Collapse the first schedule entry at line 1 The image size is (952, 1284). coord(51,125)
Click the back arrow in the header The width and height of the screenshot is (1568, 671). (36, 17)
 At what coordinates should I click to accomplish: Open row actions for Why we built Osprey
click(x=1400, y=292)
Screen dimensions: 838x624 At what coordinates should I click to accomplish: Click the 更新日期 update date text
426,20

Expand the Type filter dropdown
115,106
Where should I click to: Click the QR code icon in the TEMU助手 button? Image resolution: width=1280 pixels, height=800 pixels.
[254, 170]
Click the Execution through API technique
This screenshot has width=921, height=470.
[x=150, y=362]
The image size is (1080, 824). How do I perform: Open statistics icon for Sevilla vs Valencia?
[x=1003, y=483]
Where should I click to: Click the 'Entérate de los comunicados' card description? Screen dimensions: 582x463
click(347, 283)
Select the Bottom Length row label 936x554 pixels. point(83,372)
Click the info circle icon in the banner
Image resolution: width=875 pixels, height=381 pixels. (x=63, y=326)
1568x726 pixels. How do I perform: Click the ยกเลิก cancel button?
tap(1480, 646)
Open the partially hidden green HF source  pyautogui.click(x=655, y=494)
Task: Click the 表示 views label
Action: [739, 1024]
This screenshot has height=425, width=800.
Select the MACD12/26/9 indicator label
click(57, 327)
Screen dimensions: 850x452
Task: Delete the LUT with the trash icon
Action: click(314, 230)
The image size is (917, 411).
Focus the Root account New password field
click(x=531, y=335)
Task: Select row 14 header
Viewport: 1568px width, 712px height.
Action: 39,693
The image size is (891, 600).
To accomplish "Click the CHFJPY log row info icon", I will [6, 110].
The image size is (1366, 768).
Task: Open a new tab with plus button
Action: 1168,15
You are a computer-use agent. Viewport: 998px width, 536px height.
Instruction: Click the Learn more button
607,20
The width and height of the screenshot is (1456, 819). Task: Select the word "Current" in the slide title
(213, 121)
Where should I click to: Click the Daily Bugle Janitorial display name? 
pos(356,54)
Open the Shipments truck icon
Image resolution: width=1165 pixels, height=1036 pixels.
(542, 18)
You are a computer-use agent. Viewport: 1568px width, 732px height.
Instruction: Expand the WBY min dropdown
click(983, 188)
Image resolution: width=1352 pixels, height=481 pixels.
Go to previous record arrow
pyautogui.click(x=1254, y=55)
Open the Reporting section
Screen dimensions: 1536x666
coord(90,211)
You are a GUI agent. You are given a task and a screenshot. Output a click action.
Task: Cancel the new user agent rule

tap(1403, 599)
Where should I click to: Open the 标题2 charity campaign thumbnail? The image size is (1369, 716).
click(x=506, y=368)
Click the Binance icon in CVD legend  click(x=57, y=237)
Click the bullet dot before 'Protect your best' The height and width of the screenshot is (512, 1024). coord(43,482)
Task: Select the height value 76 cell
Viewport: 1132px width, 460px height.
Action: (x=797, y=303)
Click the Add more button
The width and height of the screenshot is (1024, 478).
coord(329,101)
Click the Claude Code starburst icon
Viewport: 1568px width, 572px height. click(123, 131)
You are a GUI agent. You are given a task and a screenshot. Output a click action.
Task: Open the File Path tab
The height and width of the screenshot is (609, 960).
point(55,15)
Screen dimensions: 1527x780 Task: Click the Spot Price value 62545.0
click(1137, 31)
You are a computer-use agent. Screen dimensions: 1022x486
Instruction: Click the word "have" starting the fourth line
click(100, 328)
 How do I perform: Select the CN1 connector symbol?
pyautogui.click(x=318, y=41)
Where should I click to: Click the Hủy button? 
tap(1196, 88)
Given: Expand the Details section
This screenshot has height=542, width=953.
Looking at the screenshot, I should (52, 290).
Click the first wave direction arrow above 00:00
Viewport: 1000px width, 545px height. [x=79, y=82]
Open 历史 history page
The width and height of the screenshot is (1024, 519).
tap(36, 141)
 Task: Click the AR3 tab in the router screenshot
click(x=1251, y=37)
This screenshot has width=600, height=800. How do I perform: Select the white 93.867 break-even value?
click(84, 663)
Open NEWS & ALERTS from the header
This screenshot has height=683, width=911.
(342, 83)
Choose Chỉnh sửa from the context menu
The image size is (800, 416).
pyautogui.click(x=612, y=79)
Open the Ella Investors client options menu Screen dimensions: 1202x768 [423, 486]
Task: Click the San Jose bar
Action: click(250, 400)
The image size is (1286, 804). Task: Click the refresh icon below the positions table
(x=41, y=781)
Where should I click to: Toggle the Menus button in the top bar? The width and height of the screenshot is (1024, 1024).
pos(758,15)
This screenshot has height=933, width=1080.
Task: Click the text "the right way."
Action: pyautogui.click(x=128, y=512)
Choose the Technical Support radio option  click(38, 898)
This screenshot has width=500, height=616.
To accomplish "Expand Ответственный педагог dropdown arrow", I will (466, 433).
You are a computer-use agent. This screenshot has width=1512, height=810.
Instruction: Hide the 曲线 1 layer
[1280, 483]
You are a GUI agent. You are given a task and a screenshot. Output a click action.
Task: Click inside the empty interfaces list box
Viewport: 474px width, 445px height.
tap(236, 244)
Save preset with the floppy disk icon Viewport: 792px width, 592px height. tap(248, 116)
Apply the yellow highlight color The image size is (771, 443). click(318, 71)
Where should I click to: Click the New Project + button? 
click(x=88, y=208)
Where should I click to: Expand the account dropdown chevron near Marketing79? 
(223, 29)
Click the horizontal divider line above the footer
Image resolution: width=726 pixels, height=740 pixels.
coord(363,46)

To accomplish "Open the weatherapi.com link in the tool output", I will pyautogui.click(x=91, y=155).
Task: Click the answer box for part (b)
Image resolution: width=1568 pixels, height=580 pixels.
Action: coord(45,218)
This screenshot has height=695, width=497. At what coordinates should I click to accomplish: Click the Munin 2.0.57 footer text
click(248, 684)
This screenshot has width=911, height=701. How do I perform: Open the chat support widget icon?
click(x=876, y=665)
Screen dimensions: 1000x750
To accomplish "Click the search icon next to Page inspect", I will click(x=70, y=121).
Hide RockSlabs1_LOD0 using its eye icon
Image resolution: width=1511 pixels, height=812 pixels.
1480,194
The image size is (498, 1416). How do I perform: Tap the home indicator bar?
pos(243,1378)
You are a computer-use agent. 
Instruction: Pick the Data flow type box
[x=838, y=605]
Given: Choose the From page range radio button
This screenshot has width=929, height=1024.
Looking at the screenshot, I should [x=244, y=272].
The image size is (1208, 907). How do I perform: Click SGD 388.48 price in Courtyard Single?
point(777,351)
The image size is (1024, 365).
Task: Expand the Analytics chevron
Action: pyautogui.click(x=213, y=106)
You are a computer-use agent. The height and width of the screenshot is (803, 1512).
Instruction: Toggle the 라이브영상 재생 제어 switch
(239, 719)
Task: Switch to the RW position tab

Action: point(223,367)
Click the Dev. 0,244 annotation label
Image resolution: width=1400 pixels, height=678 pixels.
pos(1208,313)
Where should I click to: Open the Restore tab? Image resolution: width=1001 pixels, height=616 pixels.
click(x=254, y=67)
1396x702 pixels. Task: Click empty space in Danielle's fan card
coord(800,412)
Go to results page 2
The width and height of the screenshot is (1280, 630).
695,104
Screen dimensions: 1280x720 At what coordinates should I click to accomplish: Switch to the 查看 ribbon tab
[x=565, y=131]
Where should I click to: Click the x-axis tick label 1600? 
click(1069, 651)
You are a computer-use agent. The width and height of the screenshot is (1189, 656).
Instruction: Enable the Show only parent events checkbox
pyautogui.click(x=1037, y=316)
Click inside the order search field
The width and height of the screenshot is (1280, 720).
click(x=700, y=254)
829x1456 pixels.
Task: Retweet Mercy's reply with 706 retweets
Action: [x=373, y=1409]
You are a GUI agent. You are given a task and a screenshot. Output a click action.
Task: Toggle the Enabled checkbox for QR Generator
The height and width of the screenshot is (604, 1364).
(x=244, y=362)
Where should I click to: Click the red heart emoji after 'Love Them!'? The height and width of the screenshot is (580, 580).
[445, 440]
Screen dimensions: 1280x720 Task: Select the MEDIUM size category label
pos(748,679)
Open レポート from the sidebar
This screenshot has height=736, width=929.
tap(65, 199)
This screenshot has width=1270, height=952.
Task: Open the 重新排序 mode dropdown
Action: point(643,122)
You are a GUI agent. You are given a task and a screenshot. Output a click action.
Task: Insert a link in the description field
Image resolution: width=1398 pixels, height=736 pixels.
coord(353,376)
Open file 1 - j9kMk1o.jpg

Prompt → Only the lines holding the string "section" are needed; copy each of them from the material above.

Solution for this task →
Open the Reporting section
Given: Expand the Details section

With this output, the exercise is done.